A última intervenção é de Arlindo Mota, em mensagem para Ana Bela Aleluia, uma quase justificação para este conglomerado de textos, registando “a perplexidade, a angústia, a incompreensão pelo desconhecido que nos amputa tudo aquilo que faz com que a vida mereça ser vivida”. Momentos intensos de emotividade, surgidos na oportunidade de um diário partilhado, conferindo à literatura o testemunho das dores dos tempos.

* J. R. R. "500 Palavras". O Setubalense: nº 961, 2022-11-16, p. 9.


quarta-feira, 2 de novembro de 2022

Diário dos dias da pandemia (1)


 

O estado de emergência, por razões de saúde pública ligadas à pandemia, foi decretado em Portugal em 18 de Março de 2020. Situação inusitada, abalou as formas de estar, de viver, de partilhar. No dia seguinte, Arlindo Mota trocava mensagem com os frequentadores da Universidade Sénior de Setúbal retransmitindo uma ideia de Maria Alice Silva: “Estes dias, em que temos de reinventar ocupações, para encher as horas que teimam em ficar presas no relógio do tempo, dão lugar a muita reflexão e descoberta... Estes textos poderiam depois ser lidos e reflectidos nas aulas futuras.”

O desafio foi aceite por duas dezenas de voluntários e começaram os registos diarísticos de pequenos acontecimentos, de quotidianos simples, de olhares através da janela, de medição do mundo e da vida numa escala que era desconhecida. Dessa produção nasceu o livro Dias Entreabertos - Diário Breve dos Primeiros Meses da Pandemia, editado pela UNISETI (2022), reunindo 24 autores, incluindo a poeta brasileira Vânia Lopez (que, do outro lado do Atlântico, quis colaborar no projecto) e a cientista Maria de Sousa (1939-2020), imunologista ceifada pela pandemia, de quem são transcritos três poemas, um deles escrito dez dias antes de falecer.

O tempo de escrita decorre entre 19 de Março e 27 de Julho (correspondendo ao tempo que faltava para finalizar o ano lectivo da UNISETI), sendo o mês de Abril o mais frequentado, com mais de quatro dezenas de participações.

_ _ _ _ _

▶ **TAREFAS DO EXERCÍCIO**:
- 1) Explica, em uma a três frases, por que razão o tempo de escrita referido no texto sobre o diário da pandemia termina a 27 de Julho.
- 2) Indica todas as pessoas nomeadas nos três parágrafos do texto sobre o diário da pandemia que vêm depois do título «Diário dos dias da pandemia (1)».
- 3) Retoma o texto sobre o diário da pandemia a partir da sua última frase e prossegue-o.

_ _ _ _ _

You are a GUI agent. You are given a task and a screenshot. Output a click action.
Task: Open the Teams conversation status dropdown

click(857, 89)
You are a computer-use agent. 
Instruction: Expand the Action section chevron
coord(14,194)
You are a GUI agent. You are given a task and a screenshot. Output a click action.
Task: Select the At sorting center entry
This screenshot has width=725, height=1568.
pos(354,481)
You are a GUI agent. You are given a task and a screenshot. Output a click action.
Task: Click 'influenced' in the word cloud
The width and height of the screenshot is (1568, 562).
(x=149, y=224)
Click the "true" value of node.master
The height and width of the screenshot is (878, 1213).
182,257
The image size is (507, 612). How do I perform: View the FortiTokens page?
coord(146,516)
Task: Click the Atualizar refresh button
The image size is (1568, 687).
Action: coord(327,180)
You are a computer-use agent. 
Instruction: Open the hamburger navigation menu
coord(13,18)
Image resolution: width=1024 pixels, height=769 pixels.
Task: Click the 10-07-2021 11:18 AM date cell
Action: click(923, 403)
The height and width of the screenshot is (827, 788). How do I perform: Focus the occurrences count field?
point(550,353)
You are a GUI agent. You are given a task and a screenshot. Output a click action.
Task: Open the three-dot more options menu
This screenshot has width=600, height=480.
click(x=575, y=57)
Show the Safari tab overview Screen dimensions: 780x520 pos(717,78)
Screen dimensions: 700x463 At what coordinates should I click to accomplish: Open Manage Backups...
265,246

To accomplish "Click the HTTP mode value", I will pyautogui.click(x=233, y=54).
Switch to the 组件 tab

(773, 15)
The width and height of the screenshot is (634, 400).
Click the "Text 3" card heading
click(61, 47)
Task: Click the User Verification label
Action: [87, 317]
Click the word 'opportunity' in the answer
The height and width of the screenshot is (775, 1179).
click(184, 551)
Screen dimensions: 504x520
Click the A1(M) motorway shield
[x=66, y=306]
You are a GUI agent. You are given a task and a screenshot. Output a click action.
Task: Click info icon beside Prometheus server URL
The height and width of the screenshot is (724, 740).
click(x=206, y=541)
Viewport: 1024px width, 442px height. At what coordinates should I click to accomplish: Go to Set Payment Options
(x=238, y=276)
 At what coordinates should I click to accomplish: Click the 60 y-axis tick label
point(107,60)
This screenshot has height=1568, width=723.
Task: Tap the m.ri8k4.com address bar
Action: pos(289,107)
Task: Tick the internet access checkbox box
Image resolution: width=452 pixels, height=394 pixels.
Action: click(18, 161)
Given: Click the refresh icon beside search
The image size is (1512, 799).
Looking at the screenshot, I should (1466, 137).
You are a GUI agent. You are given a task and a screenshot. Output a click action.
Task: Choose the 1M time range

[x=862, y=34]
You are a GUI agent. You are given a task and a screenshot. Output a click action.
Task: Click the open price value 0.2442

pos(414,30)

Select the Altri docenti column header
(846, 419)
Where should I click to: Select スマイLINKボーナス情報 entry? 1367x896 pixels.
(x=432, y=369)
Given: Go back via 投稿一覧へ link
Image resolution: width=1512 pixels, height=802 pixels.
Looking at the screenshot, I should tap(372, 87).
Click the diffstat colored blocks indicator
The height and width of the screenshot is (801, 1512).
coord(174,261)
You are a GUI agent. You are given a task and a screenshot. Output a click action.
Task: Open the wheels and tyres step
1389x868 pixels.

_ _ _ _ _

▶ **RESPOSTAS ÀS TAREFAS**:
- 1) O tempo de escrita termina a 27 de Julho porque essa data corresponde ao tempo que faltava para finalizar o ano lectivo da UNISETI.

- 2) Arlindo Mota, Maria Alice Silva, Vânia Lopez, Maria de Sousa

- 3)
Entrar por estes “dias entreabertos” possibilita uma série de lembranças das pequenas descobertas e aprendizagens, dos aspectos de um dia-a-dia a construir fora da normalidade, que enternecem pelo que avivam relativamente àquele tempo. Um exemplo: o açambarcamento de papel higiénico que sucedeu nos supermercados, tratado num texto repleto de ironia por Arlindo Mota, mais parecendo estar-se numa contemplação do fantástico.

Perante um viver fora do que era a normalidade, os diaristas vão reconstruindo os seus universos e partilhando essas novas combinações - Ana Maria B. entende, logo em 19 de Março, que “estes tempos difíceis são de facto uma prova a todos nós”, retirando uma conclusão: “Se não aproveitarmos isto para um ‘acordar’ e uma mudança de mentalidade e paradigma, se não aprendermos a perceber o que é realmente importante, então todo este esforço, sacrifício e vidas perdidas não servirá para nada.” Entretanto, o ciclo da Natureza não se alterava e, segmentada pela tristeza, Malice Silva dava, no dia seguinte, conta da chegada, “enrolada na chuva, escondida numa máscara que lhe cobria o rosto”, da Primavera. Com o afectar das relações de convivência diária graças ao isolamento, os canais de comunicação alteram-se também e uma volta pelo parque, bem cedinho, permite a Maria do Carmo Branco, num percurso quase solitário, aproximar-se da casa de algumas amigas, “falando elas da janela e eu da rua”.

A invenção de formas alternativas para as rotinas leva Malice Silva a duas descobertas repletas de simplicidade: a primeira, os passeios na varanda - “na minha varanda da frente, posso dar 40 passos, vinte em cada direcção, e outros tantos na varanda das traseiras, o que, somado, dá 80 passos em cada ‘caminhada’. Não é mau!”; a segunda, a atenção da vizinhança - “descobri, nas janelas dos prédios em redor, vizinhos que nunca tinha visto.” Nestas rotinas, emerge também o tempo para os pequenos prazeres, como sucede com José Manuel Fernandes, ao pensar sair para um passeio no jardim e uma passagem pelo café para comer um pastel de nata: “De repente, voltei à realidade: estamos em quarentena. Regressei a casa e aproveitei para ler um livro. Agora tenho tempo de sobra para ler...”

* J.R.R. "500 Palavras". O Setubalense: nº 951, 2022-11-02, p. 10.